Symptom Spotlight - The Dizzying Quartet

  • Episodic Vertigo:
    • Rotational, sudden onset.
    • Duration: 20 minutes to 12 hours (rarely up to 24 hours).
    • Often severe, with nausea, vomiting, nystagmus.
    • Patients are symptom-free between attacks.
  • Sensorineural Hearing Loss (SNHL):
    • Fluctuating, progressive.
    • Initially affects low frequencies (classic).
    • Cochlear recruitment may be present.
  • Tinnitus:
    • Low-pitched, roaring, hissing, or buzzing.
    • Often unilateral, on the affected side.
    • Intensity may fluctuate, often worse during attacks.
  • Aural Fullness / Pressure:
    • Sensation of blockage or pressure in the affected ear.
    • Often precedes or accompanies other symptoms.

⭐ Fluctuating, low-frequency sensorineural hearing loss is a hallmark of early Ménière's disease, often recovering initially but becoming permanent over time as the disease progresses and affects higher frequencies too.

Diagnosis Decoded - Confirming the Culprit

  • Clinical Dx (AAO-HNS 2015 Criteria):
    • Definite MD: ≥2 spontaneous vertigo episodes (20 min - 12 hrs); audiometric low-mid frequency SNHL (one ear); fluctuating aural symptoms (tinnitus, fullness) in that ear.
    • Probable MD: ≥2 vertigo episodes (20 min - 24 hrs); fluctuating aural symptoms (one ear).
  • Investigations:
    • Audiometry: Confirms SNHL, typically low-frequency initially; may become flat.
    • MRI Brain (Gadolinium): Excludes retrocochlear pathology (e.g., vestibular schwannoma).
  • Key Differentials: Vestibular migraine, BPPV, Labyrinthitis, Acoustic neuroma.

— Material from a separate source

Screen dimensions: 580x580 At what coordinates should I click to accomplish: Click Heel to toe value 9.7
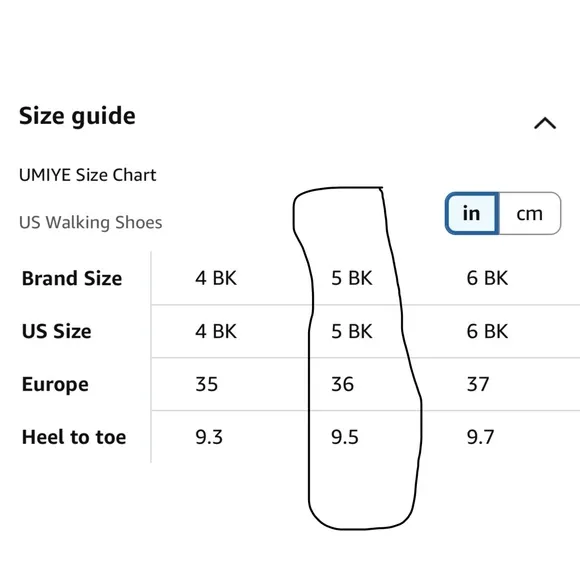click(x=480, y=437)
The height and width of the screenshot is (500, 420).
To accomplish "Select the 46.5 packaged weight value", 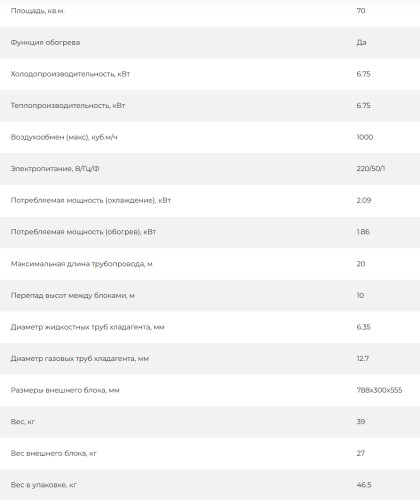I will (364, 485).
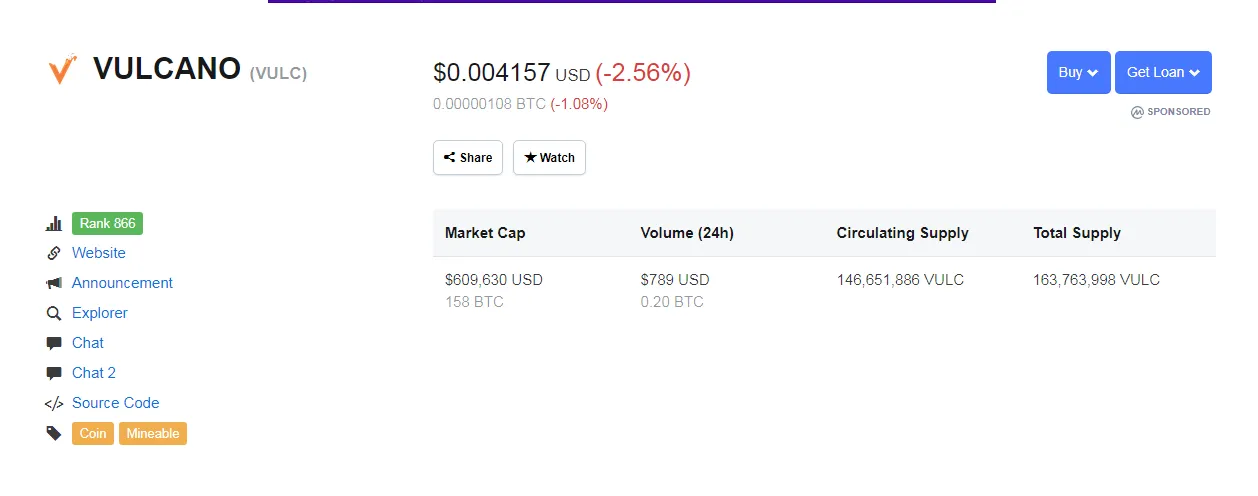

⭐ Electrocochleography (ECoG) can show an increased SP/AP ratio (>0.4), suggestive of hydrops, but is not routine for diagnosis.

Audiograms showing low-frequency hearing loss

Treatment Tactics - Taming the Turmoil

Treatment follows a stepwise escalation, prioritizing vertigo control while aiming to preserve hearing function.

⭐ For refractory Ménière's, intratympanic gentamicin offers high vertigo control (~90%) but carries a 10-30% risk of worsening hearing; IT steroids are a less ablative alternative.

High‑Yield Points - ⚡ Biggest Takeaways

  • Classic Triad: Episodic vertigo (20 min - 12 hrs), fluctuating SNHL (low-frequency), tinnitus; often aural fullness.
  • Pathophysiology: Endolymphatic hydrops (↑ endolymph).
  • Hearing Loss Pattern: Initially unilateral, low-frequency sensorineural hearing loss; can become permanent.
  • Key Diagnostic Test: Audiometry confirms SNHL; ECoG (↑ SP/AP ratio) is supportive.
  • First-line Management: Low-salt diet, diuretics, betahistine; vestibular suppressants for acute attacks.
  • Refractory Treatment: Intratympanic gentamicin, endolymphatic sac decompression, labyrinthectomy.